4  Traditional (dento) versus modern (gendai)


As you will have gathered, the term 'modern' (Japanese gendai) is used, by the Japanese, in an ambiguous way. They may be referring to a period of time, e.g. since Shiki. Or they may be using it to characterise the work of poets who think of themselves as avant-garde, who use the term dentō to distinguish their work from that of conservatives.


Formal features of dento haiku are:

  • adherence to season words and a commitment to presentations of Nature

  • use of 'cutting words' (kireji)

  • a fixed canon of themes

  • established associations


Formal features of gendai haiku are:

  • use of evocative 'key words' (muki) but no commitment to 'season words' (kigo) as established in the traditional almanac (saijiki)

  • involvement with the human world and knowledge of mankind's achievements, including failures

  • no fixed canon of themes, but a challenge to go further than has been gone before

  • dissociation and disjunction (both formal and in content)


5  Yugen ─ the 'aroma', or 'flavour' of haiku


Whilst these lists of formal features may seem to separate dento and gendai, they are close relatives in the tone and style they adopt. Aesthetic qualities mark them out as belonging in the same family or genre.

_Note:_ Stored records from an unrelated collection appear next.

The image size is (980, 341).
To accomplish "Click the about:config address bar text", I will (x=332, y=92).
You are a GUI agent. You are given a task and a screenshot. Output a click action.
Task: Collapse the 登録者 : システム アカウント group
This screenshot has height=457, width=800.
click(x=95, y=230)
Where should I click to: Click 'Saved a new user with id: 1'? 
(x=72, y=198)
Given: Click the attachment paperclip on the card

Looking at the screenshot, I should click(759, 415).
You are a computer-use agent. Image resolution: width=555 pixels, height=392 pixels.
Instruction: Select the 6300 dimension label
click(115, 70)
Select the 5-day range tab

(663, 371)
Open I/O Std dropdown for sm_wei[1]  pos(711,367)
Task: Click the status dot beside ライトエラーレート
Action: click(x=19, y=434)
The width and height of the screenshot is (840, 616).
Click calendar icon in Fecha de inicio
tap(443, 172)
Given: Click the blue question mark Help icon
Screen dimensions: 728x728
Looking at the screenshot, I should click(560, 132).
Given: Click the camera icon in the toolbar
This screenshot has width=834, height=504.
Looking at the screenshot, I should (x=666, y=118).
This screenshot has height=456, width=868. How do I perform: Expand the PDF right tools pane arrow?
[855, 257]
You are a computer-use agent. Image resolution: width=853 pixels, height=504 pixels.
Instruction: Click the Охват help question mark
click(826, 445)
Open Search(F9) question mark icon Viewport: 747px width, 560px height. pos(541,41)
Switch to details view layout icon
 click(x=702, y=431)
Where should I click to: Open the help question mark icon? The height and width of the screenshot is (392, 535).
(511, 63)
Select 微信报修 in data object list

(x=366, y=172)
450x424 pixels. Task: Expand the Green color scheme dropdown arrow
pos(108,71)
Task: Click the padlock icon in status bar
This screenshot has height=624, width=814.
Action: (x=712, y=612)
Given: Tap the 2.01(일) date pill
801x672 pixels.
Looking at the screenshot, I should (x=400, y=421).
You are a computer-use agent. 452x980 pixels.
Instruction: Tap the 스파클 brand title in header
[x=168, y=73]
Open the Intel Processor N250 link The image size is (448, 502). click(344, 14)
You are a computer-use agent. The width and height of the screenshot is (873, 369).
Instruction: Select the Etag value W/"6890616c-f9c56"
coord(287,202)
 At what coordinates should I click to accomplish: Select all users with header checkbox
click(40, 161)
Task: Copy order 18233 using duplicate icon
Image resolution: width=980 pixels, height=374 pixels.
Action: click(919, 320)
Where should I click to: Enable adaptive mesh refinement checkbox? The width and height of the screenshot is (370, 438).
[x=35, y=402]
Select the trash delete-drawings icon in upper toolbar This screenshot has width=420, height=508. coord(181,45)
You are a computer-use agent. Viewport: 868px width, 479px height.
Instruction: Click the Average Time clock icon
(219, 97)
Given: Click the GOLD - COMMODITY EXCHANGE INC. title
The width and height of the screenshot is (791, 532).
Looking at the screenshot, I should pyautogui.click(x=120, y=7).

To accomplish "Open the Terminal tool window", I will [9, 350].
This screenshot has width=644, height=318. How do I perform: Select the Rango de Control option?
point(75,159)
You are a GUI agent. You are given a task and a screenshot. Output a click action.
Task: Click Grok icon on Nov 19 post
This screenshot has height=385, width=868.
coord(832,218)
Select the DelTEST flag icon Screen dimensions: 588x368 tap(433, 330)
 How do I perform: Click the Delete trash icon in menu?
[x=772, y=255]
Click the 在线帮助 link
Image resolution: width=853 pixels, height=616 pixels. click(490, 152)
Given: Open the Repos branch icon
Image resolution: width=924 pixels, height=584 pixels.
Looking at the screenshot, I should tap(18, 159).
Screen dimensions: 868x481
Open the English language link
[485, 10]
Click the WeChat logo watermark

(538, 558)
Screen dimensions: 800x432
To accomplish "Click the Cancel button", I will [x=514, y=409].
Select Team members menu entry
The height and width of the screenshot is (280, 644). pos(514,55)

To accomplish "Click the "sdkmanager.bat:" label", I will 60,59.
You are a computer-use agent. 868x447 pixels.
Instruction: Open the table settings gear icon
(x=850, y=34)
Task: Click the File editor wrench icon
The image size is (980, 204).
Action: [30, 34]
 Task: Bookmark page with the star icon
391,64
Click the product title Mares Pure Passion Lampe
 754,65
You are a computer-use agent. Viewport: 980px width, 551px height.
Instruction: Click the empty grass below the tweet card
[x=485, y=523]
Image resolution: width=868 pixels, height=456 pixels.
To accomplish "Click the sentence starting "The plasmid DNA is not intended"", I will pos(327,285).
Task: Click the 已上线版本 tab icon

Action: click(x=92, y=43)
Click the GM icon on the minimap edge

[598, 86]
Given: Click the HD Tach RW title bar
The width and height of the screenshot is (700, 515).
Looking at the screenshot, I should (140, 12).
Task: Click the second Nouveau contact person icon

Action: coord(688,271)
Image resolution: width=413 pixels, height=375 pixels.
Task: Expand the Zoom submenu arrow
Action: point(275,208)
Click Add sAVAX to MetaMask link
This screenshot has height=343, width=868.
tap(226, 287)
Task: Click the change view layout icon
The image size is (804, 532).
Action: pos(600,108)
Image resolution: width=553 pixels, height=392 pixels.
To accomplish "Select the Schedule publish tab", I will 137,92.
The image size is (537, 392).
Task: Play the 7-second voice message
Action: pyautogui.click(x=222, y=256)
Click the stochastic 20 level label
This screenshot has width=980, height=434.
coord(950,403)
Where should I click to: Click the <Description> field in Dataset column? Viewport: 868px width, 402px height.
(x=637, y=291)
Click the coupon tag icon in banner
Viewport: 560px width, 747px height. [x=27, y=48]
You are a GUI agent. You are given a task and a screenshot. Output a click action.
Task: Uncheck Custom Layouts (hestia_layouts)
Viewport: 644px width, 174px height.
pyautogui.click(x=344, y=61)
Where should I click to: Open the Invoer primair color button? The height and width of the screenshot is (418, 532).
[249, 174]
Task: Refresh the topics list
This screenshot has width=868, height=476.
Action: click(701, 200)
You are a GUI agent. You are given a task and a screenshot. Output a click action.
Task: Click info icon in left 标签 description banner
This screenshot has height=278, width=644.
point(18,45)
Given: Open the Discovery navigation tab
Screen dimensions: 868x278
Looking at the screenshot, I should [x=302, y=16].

The first, obvious link is economy in the use of images (katakoto). Fragmentary language is used. The vital point is not uttered, but only implied, leaving space for the receiver to distinguish it, or maybe even appreciate ambiguity. Haiku, of whatever period or movement, 'point to the moon but leave the reader to discover it.' A successful haiku begins when it is over, when the reader is free to make his/her own associations. Allied to katakoto is shibumi, that is compression, reduction to what is absolutely necessary.

To these features, each and every haiku, whether dento or gendai, uses juxtaposition of imagery or disjunction of form and content, describing or implying some relationship, but stopping short of straightforward comparison, as in a simile. The haiku is in fact a 'relationship-oriented poem', it implies possible new connections and relationships between humans and phenomena.

The haiku of both schools are intentionally poetic when they use techniques such as assonance, alliteration, repetition, rhythm.

But what all haiku have in common, beyond formal similarities, is a special kind of mood or tone. We may summarise these under the heading yugen: a quality of mysterious beauty, something intangible.

Basho was on the track of this when he said, 'the taste of haikai is sabi', which has been translated as 'beautiful, but with a sense of loneliness', 'compassion', or 'the pity of things'. (4)

Every haiku that has ever claimed our attention will surely have had this intangible quality of mysterious beauty.


6  Conclusion


The kinship between 'traditional' and 'modern' haiku is evident in these features:

  • brevity and reduction (kakakoto, shibumi)

  • implication (yakusoku-goto)

  • juxtapositioning (kire, haigo)

  • aroma (yugen)


To fulfil itself as a relationship-oriented poem, haiku needs to combine perception and knowledge. It is now, and always will be, in a state of evolution, yet at the same time timeless. To quote Basho once more, 'that which is unchangeable is in itself continually changing.' (5)



1 Ban'ya Natsuishi, Modernity and Anti-Urbanism in Matsuo Basho, Kad 3/1, June 2014.

2  Udo Wenzel, Haiku am Scheideweg, Tubingen, 2006

3  Thomas Mann, Doktor Faustus, S. Fischer Verlag, Frankfurt, 1960.

4  e.g. William J Higginson, The Haiku handbook, Kodansha, 1985. Also Joan Giroux, The Haiku Form, Tuttle, 1974.

5 Haruo Shirane, Traces of Dreams, Stanford UP, 1998.